En el año 2016, el Congreso de la Nación modificó la Ley 27.337, estableciéndose así la obligatoriedad de los debates presidenciales en la Argentina. La normativa actuó como consecuencia del primer debate presidencial del año 2015, en el que Daniel Scioli, candidato del Frente para la Victoria, decidió no participar de la disputa. En aquel entonces todos celebramos la iniciativa imaginando que sería un verdadero punto de inflexión a la hora de presenciar el intercambio de opiniones entre los candidatos.

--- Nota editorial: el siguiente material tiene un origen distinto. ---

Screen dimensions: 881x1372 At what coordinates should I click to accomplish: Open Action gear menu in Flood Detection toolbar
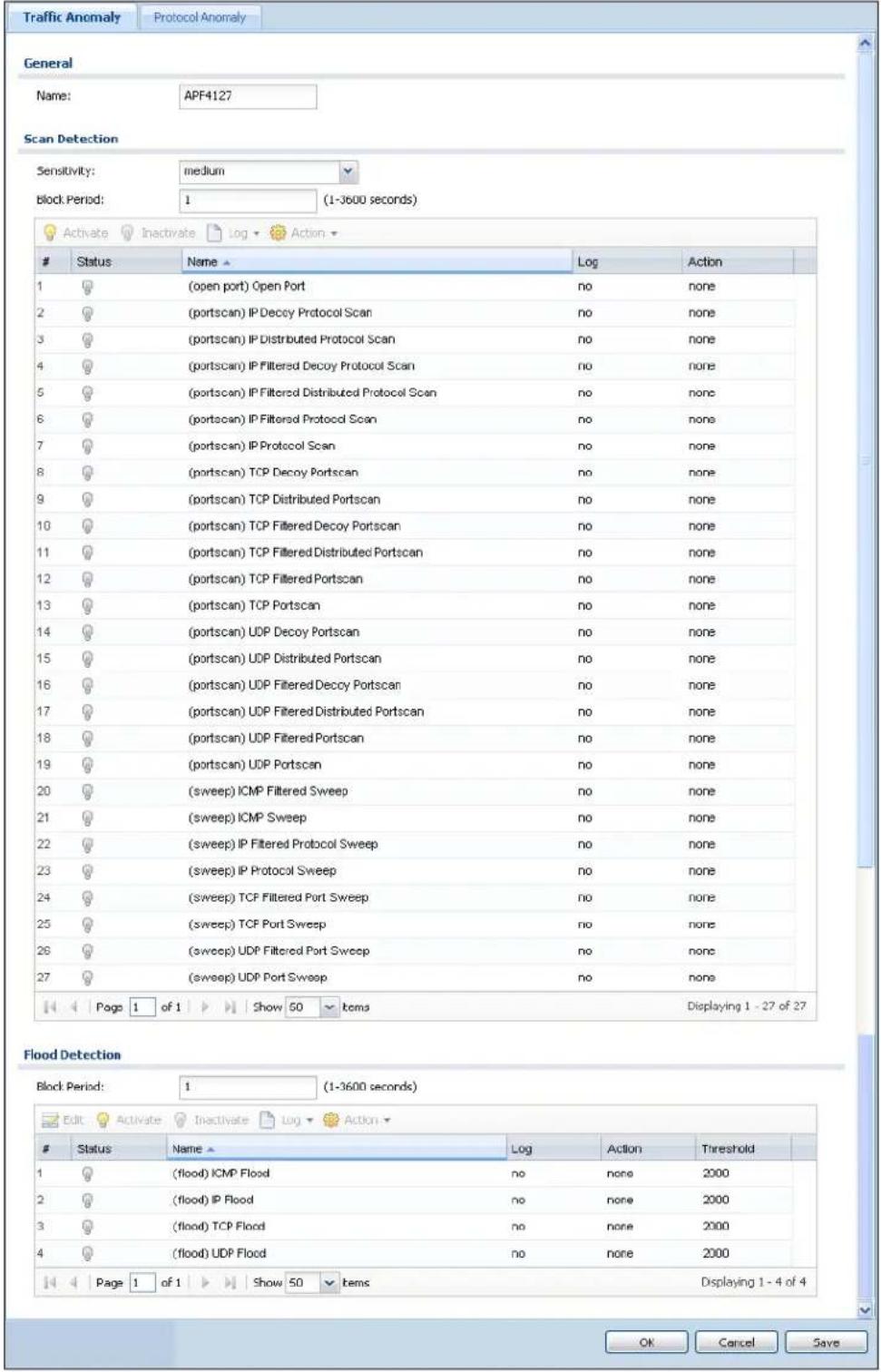pyautogui.click(x=357, y=1121)
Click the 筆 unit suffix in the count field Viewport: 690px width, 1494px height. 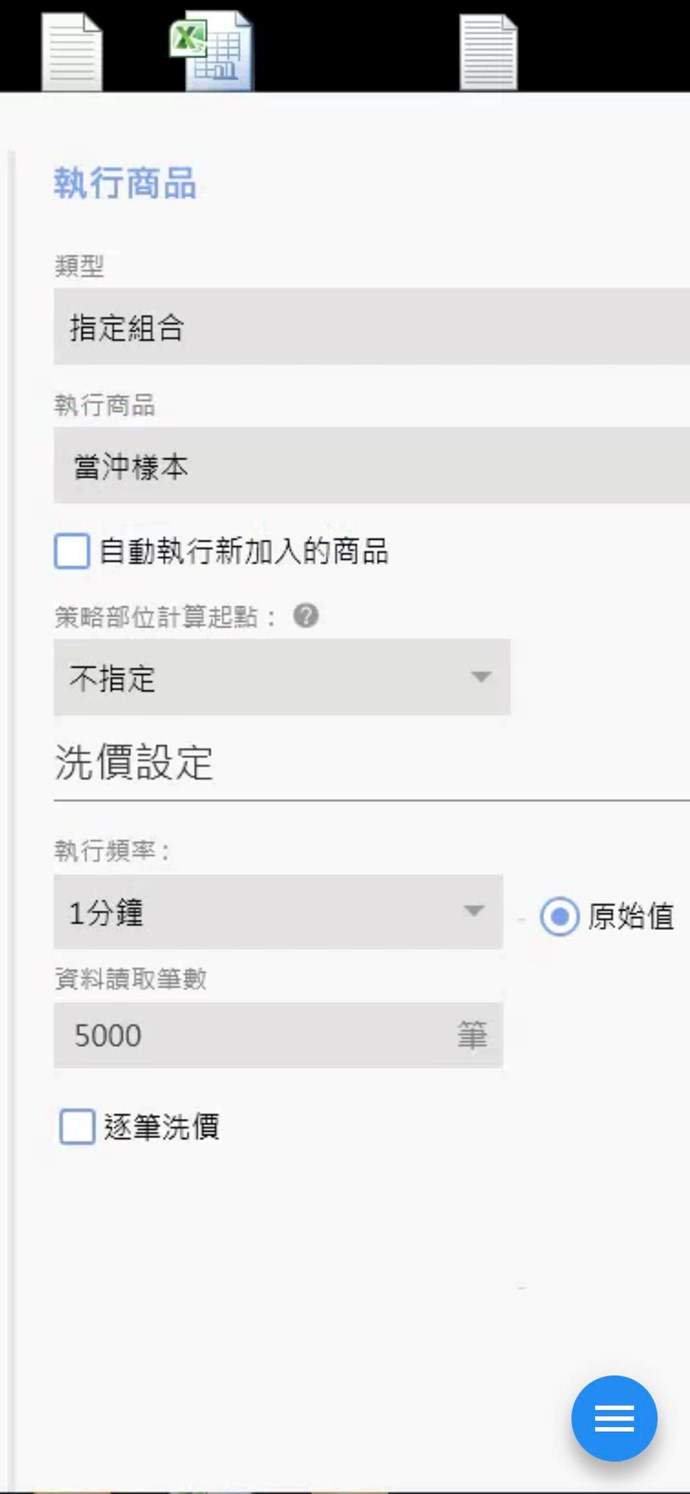click(x=472, y=1035)
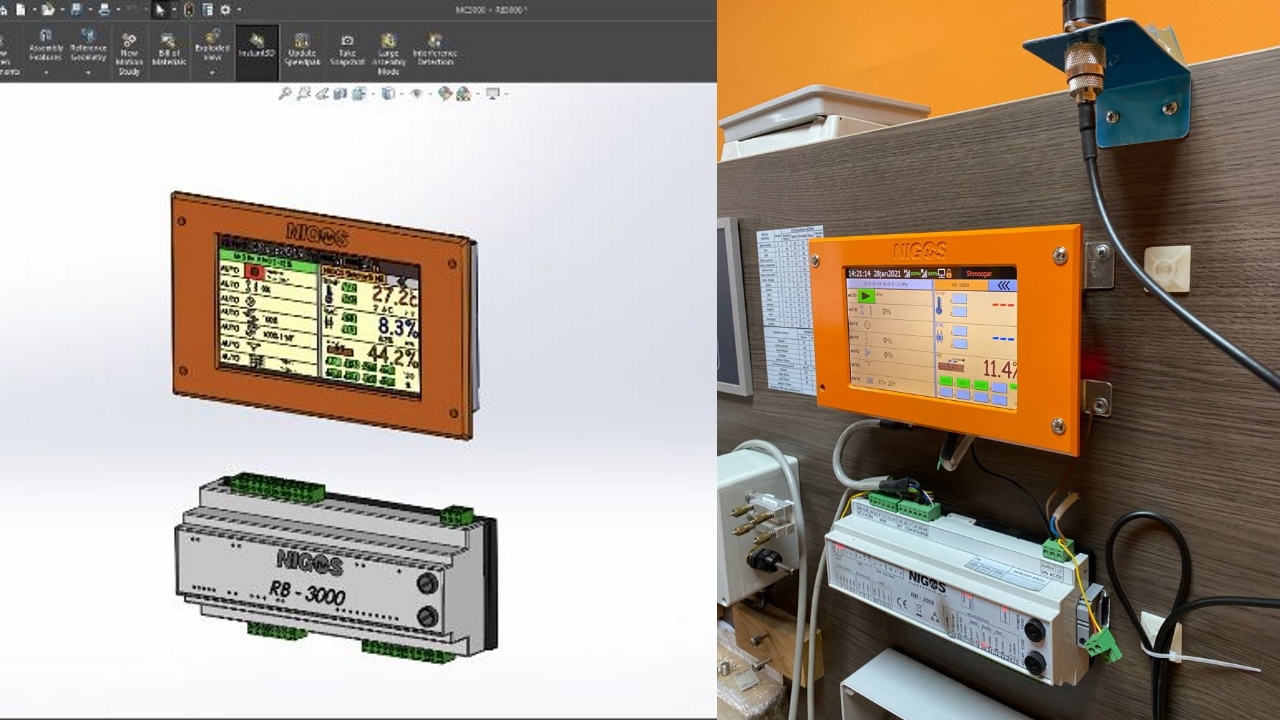Click Update Speedpak in the toolbar
1280x720 pixels.
pyautogui.click(x=301, y=52)
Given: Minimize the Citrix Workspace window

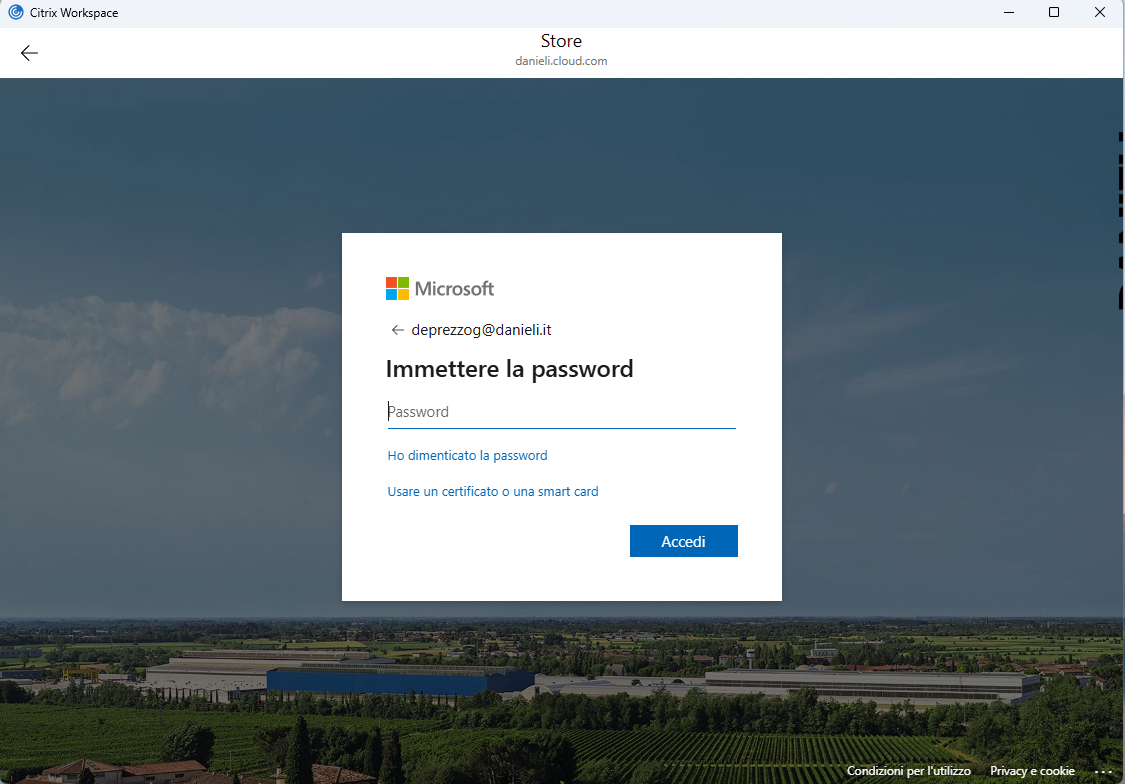Looking at the screenshot, I should [1009, 12].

Un verdadero debate permite la difusión de las ideas y plataformas y el intercambio entre los candidatos, algo que no ha ocurrido este domingo. No se puede llamar debate a esta pantomima en donde los postulantes no intercambiaron opiniones sino que se limitaron a dar visibilidad a sus análisis políticos de la actualidad y a difundir sus propuestas, las cuales bien vale reconocer que han brillado por su ausencia, en términos generales. Claro que es bienvenida la realización de este tipo de “debates” pero, sin dudas, serían más fructíferos si el respetuoso intercambio de posiciones convive con la difusión y desarrollo de los planes de gobierno. No obstante, algunas dudas quedarán en el tintero sobre cuanto sirven realmente estos debates a los candidato: ¿Ayuda a los postulantes o los perjudica tanta exposición mediática?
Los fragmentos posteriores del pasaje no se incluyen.